Chertoff, testifying before a Senate committee Wednesday, said he was “acutely aware of Katrina and the risk it posed.”
All but four Democratic members of the House – Rep. Charlie Melancon (D-La.), Rep. Gene Taylor (D-Miss.), and Black Caucus members William Jefferson (D-La.) and Cynthia McKinney (D-Ga.) – declined to participate in the committee hearings, saying they feared a “white-wash” of the real facts surrounding the Katrina disaster.
“We are left scratching our heads at the range of inefficiency and ineffectiveness that characterized government behavior right before and after this storm, but passivity did the most damage,” concluded the 11 Republican members in the report. “The failure of initiative cost lives, prolonged suffering and left all Americans justifiably concerned our government is no better prepared to protect its people than it was before 9/11, even if we are.”

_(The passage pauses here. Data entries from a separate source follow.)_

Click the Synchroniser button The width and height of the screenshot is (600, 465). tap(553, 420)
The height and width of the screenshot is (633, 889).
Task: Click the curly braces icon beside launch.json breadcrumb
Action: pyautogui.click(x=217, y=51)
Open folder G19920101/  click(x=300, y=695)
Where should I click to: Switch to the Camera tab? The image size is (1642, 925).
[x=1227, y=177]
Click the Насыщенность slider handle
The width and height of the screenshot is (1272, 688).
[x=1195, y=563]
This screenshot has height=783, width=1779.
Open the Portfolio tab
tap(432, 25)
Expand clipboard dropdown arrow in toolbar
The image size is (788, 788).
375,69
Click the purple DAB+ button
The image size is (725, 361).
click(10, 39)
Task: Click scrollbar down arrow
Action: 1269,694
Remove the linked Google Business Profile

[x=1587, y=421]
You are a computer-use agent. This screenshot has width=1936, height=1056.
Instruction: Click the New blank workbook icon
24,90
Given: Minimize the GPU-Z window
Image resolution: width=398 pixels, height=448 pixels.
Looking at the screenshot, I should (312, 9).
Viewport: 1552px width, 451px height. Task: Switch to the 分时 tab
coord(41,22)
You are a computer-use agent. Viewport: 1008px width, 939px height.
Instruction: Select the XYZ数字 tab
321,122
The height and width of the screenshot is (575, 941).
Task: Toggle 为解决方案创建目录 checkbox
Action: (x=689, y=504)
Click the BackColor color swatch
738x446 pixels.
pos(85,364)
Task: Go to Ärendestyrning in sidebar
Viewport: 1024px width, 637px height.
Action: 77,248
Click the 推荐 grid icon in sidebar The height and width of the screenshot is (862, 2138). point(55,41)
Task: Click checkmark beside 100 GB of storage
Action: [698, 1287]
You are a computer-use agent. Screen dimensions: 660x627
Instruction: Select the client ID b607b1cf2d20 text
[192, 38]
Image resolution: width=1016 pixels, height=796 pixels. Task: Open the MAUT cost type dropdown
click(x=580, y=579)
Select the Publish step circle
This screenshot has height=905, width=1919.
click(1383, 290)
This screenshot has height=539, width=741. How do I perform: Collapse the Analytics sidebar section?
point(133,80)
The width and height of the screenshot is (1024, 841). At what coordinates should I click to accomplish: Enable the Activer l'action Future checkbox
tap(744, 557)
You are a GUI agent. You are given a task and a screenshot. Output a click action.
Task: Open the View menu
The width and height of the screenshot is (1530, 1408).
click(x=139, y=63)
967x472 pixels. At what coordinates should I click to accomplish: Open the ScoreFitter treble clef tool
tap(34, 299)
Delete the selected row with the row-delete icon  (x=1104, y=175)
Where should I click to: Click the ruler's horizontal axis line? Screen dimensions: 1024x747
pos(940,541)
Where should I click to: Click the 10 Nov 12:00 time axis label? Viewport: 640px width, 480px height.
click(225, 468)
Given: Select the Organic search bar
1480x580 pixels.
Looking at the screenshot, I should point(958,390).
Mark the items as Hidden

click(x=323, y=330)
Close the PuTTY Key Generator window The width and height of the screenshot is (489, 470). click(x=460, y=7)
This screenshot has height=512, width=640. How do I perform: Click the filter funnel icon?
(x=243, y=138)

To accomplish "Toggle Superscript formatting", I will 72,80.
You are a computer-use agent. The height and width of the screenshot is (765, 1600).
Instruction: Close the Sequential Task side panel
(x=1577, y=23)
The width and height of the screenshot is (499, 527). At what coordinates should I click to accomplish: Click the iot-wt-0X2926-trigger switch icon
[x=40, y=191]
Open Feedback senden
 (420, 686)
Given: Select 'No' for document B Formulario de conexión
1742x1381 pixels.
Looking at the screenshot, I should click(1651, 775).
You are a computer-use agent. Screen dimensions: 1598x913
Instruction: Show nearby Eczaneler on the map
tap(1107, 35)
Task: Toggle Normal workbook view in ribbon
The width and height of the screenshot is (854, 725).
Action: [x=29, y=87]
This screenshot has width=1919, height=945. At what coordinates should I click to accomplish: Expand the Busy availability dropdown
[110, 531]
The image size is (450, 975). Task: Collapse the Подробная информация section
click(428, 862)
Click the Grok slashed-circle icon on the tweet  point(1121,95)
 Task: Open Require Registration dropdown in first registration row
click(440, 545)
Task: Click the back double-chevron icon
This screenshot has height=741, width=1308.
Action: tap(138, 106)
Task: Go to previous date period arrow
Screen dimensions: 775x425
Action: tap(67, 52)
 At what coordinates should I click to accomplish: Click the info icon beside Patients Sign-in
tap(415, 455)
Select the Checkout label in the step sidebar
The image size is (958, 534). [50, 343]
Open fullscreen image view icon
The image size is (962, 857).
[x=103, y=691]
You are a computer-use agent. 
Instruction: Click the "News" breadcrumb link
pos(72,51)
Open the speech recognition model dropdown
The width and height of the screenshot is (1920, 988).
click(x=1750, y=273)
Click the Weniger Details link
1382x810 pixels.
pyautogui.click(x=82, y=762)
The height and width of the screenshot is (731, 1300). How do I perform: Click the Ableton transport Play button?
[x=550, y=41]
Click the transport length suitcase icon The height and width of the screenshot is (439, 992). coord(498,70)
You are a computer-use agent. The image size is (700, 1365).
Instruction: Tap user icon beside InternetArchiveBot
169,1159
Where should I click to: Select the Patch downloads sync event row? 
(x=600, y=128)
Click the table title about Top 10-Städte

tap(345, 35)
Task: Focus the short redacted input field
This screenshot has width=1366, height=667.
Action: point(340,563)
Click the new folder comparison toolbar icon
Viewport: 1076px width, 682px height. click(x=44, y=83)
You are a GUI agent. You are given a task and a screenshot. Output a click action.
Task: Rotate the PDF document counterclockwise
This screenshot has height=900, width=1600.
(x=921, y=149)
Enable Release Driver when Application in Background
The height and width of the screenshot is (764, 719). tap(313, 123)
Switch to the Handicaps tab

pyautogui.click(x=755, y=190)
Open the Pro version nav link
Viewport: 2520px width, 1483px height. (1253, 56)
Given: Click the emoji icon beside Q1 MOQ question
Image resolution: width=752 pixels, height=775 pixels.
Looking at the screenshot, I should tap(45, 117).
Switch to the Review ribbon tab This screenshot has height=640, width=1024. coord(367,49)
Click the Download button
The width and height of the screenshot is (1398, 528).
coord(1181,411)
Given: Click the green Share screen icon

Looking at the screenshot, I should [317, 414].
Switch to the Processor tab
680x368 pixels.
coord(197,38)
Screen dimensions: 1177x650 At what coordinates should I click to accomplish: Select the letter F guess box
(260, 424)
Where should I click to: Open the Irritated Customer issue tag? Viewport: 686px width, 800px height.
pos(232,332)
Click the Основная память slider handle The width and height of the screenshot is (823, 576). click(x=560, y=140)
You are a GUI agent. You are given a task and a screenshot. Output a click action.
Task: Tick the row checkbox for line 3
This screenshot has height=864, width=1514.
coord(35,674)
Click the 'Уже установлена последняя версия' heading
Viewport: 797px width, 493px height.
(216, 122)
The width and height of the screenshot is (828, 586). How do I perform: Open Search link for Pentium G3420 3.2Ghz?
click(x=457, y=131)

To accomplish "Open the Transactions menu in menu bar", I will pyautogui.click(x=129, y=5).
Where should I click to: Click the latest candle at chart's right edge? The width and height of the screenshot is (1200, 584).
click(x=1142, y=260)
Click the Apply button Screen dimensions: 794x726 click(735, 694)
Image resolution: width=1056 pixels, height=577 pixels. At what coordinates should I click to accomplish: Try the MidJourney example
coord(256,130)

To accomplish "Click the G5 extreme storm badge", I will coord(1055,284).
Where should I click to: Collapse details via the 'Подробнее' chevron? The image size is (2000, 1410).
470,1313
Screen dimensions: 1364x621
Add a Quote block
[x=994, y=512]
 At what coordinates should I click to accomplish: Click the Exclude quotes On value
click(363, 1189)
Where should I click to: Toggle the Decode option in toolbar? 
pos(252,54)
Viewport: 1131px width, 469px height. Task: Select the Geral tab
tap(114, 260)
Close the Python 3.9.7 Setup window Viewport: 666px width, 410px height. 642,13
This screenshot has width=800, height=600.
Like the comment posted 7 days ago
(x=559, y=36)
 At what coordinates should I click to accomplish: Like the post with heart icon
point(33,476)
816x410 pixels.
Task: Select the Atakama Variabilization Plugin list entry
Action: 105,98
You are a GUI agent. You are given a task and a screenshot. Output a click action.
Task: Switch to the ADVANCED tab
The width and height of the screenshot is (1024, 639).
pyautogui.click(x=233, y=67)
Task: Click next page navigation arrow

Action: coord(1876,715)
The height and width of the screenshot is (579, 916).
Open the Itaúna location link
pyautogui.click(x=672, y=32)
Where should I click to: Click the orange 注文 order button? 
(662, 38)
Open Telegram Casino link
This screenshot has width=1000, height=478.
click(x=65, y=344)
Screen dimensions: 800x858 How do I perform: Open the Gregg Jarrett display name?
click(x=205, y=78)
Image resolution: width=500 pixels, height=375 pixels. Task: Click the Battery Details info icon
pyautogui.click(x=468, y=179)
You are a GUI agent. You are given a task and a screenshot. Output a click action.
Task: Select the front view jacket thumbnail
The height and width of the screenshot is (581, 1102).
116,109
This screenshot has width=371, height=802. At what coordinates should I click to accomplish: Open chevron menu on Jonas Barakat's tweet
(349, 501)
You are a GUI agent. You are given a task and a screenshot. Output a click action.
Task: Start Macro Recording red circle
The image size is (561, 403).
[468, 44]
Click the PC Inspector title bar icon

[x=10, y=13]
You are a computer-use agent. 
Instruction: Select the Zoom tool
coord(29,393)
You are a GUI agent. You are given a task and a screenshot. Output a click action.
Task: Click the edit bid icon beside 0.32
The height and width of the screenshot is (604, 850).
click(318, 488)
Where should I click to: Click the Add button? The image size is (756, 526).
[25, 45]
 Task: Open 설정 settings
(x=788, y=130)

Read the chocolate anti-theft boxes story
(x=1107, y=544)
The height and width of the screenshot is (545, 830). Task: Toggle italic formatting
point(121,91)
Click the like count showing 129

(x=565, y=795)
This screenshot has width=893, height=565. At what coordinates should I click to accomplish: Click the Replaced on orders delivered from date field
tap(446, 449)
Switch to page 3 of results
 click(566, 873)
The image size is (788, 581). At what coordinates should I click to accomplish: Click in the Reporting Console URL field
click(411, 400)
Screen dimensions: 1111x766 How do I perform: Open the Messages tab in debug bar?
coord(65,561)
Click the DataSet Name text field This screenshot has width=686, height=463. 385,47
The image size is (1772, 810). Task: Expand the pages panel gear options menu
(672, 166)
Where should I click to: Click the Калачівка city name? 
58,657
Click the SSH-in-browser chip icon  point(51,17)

Investigators also concluded that "hyped media coverage of violence and lawlessness, legitimized by New Orleans authorities," made security difficult, scared off potential rescuers and sparked fear among those trapped in the city. Nagin was singled out for reporting unsubstantiated rumors of rampaging rapists and armed gang members, telling Oprah Winfrey in a televised interview that his city had reached an "almost animalistic state."
In a September interview with BET.com, as rumors about lawlessness were being reported nationwide, activist Dick Gregory said that history will show that "all this stuff we're hearing about raping and murdering going on will prove to be false." He said at the time that lies were being floated to justify the feebleness of rescue attempts to poor Black residents of New Orleans.
Hurricane Katrina, which slammed the Gulf Coast states of Alabama, Mississippi and Louisiana on Aug. 29, left 1,322 people dead. In addition, tens of thousands of residents were forced out of their homes and into other states, and many are living in temporary housing. Scores of people are still reported missing.
Rep. Christopher Shays (R-Conn.), in a statement to BET.com Wednesday, reiterated the notion that the failure was at every level: "The White House was clearly in a fog; Secretary Chertoff was totally detached; and Michael Brown was negligent. Governor Blanco was not decisive and [New Orleans] Mayor [Ray] Nagin fueled the rumor mills with inaccurate information.”
The findings “are absolutely startling,” Thompson said, adding that “they couldn’t really sugar coat it because of how it played out on national TV.”
Thompson said that while Chertoff deserves a fair share of the blame, President Bush’s behavior also should not be ignored.
The president was on vacation in Texas and headed East once he heard of the disaster, Thompson said. But “he flew low, saw it and kept going. Then he tells his FEMA Director [Michael Brown], ‘Nice job, Brownie.’ Now Michael Brown is saying, ‘I asked for help, but the system is so bad that I didn’t hear back.’”
McKinney, speaking on the radio show "Democracy Now" Thursday morning, said she was disappointed that more of her Democratic colleagues did not participate. She urged them to press for more hearings around legislation that could help relieve the ongoing suffering of hurricane victims.
One of the things that Thompson is hoping for in the fallout from the House report is even more disclosure of phone calls, emails and other written correspondence between FEMA, the Department of Homeland Security and the White House. “I’d like to know exactly what transpired and how long it took” for the president to respond once he was notified of the disaster, Thompson said.
“The buck starts and stops right here in Washington, D.C.,” Thompson said. “We are the last line of defense …. We are also the last line of offense, and we failed.”